17 de maio: Dia da luta LGBTQI+

Texto, gráfico e arte: Matheus Rodrigues

O dia 17 de maio foi estabelecido como o Dia Internacional de Luta Contra a LGBTfobia. A Data celebra o Dia em que a Organização Mundial da Saúde (OMS) retirou a homossexualidade da Classificação Internacional de Doenças (CID) em 1990. Desde então, se tornou símbolo da luta por direitos humanos, diversidade sexual e liberdade de gênero. No Brasil, a Data só foi instituída em 4 de junho de 2010, vinte anos depois, por meio de um decreto do então presidente Luiz Inácio Lula da Silva.
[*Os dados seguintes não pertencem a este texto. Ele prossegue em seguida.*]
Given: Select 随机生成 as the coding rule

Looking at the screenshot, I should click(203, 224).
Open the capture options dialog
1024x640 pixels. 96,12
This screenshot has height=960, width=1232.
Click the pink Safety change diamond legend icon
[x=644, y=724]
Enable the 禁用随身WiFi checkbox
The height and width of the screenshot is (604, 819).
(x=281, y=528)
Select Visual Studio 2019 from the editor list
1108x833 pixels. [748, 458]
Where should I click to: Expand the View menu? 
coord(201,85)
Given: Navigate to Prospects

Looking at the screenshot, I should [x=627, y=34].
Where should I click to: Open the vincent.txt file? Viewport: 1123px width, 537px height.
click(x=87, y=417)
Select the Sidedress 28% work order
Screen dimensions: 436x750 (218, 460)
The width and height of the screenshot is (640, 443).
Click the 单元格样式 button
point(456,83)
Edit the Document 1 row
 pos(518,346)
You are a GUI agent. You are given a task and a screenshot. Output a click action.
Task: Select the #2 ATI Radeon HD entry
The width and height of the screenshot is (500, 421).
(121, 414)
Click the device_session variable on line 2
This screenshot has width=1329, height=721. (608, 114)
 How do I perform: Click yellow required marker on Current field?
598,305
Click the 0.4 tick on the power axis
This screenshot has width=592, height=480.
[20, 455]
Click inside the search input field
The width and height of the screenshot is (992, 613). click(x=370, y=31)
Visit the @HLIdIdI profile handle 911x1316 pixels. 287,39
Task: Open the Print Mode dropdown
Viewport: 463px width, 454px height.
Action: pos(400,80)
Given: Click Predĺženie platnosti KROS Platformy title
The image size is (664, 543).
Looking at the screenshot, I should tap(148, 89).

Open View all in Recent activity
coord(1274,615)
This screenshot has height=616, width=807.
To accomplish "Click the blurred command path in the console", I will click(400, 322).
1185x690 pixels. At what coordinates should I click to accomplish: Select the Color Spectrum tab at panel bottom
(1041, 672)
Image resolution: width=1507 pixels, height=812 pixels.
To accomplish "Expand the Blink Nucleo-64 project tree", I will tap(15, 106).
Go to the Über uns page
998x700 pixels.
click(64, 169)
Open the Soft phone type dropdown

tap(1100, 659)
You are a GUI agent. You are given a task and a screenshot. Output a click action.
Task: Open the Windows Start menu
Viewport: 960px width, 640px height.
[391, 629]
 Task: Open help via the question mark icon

Segundo uma pesquisa da organização não-governamental “Transgender Europe”, rede europeia que apoia os direitos da população trans, o Brasil é o país onde mais se matam travestis e transexuais no mundo. Entre janeiro de 2008 e março de 2014, foram registradas 604 mortes de homens e mulheres trans. Outro relatório sobre violência homofóbica e transfóbica no Brasil, publicado em 2012 pela Secretaria de Direitos Humanos, apontou quase 10 mil denúncias relacionadas à população LGBTQI+ registradas pelo Governo Federal.

Segundo levantamento do Grupo Gay da Bahia (GGB), um dos maiores movimentos pelos direitos LGBTQI+ do Brasil, 420 pessoas foram mortas por homotransfobia só no ano de 2018. Ainda segundo o Grupo, até hoje, 17 de maio, 141 pessoas foram assassinadas ou se suicidaram, vítimas da LGBTfobia neste ano.

A data de hoje não se trata de uma comemoração, mas da sustentação da luta pela igualdade e conscientização.

Amparo Legal

No próximo dia 23 de maio, o Supremo Tribunal Federal (STF) retoma o julgamento da Ação Direta de Inconstitucionalidade por Omissão (ADO) de número 26, e do Mandado de Injunção 4.733. As ações propõem a criminalização da homofobia, através da equiparação ao crime de racismo, passível de pena de reclusão de 1 a 5 anos, que já é tipificado na lei federal 7.716.

Para isso, têm como base o artigo 5º da Constituição Federal, que no inciso 41 afirma que “a lei punirá qualquer discriminação atentatória dos direitos e liberdades fundamentais” e no 42 que “a prática do racismo constitui crime inafiançável e imprescritível, sujeito à pena de reclusão, nos termos da lei”.

A expectativa é que o STF fixe um prazo para que a criminalização da LGBTfobia seja discutida no congresso e, no caso de não cumprimento, que o próprio tribunal regule a questão até o posicionamento do Congresso.

O julgamento, que começou no dia 13 de fevereiro desse ano, foi interrompido depois de contabilizar quatro votos favoráveis à demanda LGBTQI+, e nenhum voto contrário.